American Journal of Intelligent Systems
p-ISSN: 2165-8978 e-ISSN: 2165-8994
2014; 4(3): 77-106
doi:10.5923/j.ajis.20140403.02
Vincent A. Akpan1, Reginald A. O. Osakwe2
1Department of Physics Electronics, The Federal University of Technology, P.M.B. 704, Akure, Ondo State, Nigeria
2Department of Physics, The Federal University of Petroleum Resources, P.M.B. 1221, Effurun, Delta State, Nigeria
Correspondence to: Vincent A. Akpan, Department of Physics Electronics, The Federal University of Technology, P.M.B. 704, Akure, Ondo State, Nigeria.
| Email: | ![]() |
Copyright © 2014 Scientific & Academic Publishing. All Rights Reserved.

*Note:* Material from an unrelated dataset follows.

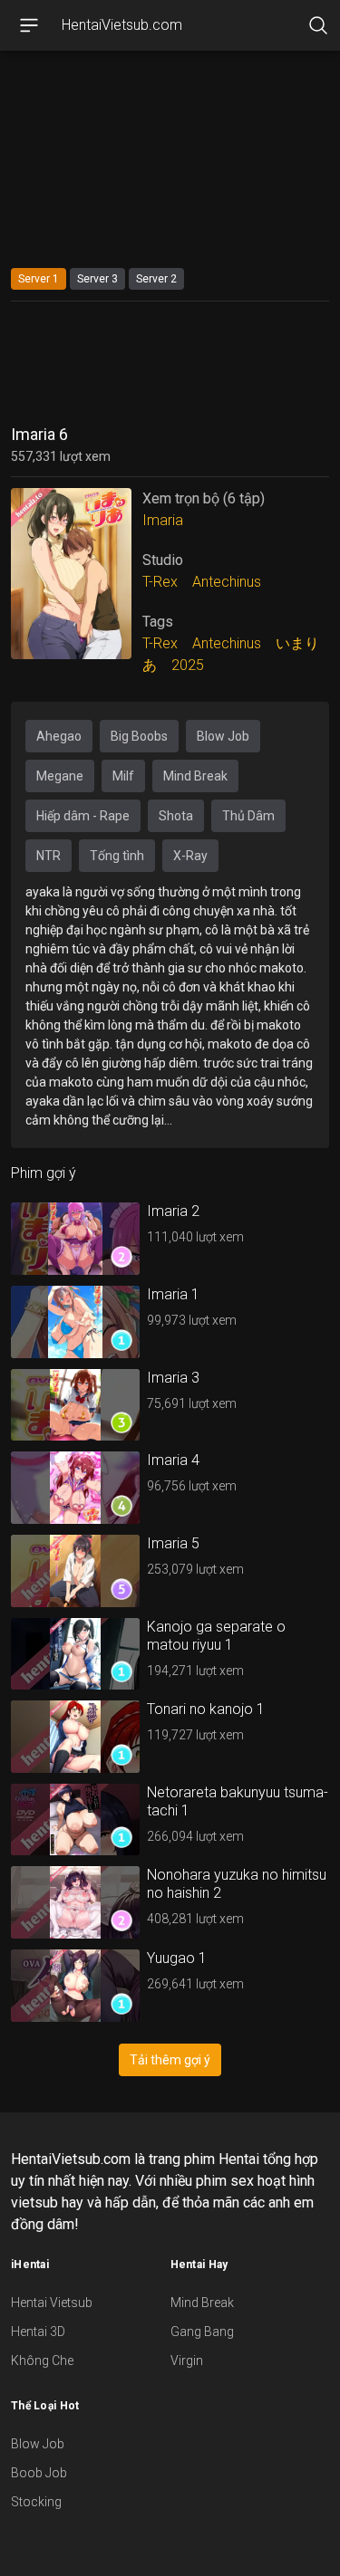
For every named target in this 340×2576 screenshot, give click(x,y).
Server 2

This paper presents the formulation and application of an online adaptive recursive least squares (ARLS) algorithm to the nonlinear model identification of the secondary settler/clarifier and the effluent tank of an activated sludge wastewater treatment (AS-WWTP). The performance of the proposed ARLS algorithm is compared with the so-called incremental backpropagation (INCBP) which is also an online identification. These algorithms are validated by one-step and five-step ahead prediction methods. The performance of the two algorithms is also assessed by using the Akaike’s method to estimate the final prediction error (AFPE) of the regularized criterion. The validation results show the superior performance of the proposed ARLS algorithm in terms of much smaller prediction errors when compared to the INCBP algorithm.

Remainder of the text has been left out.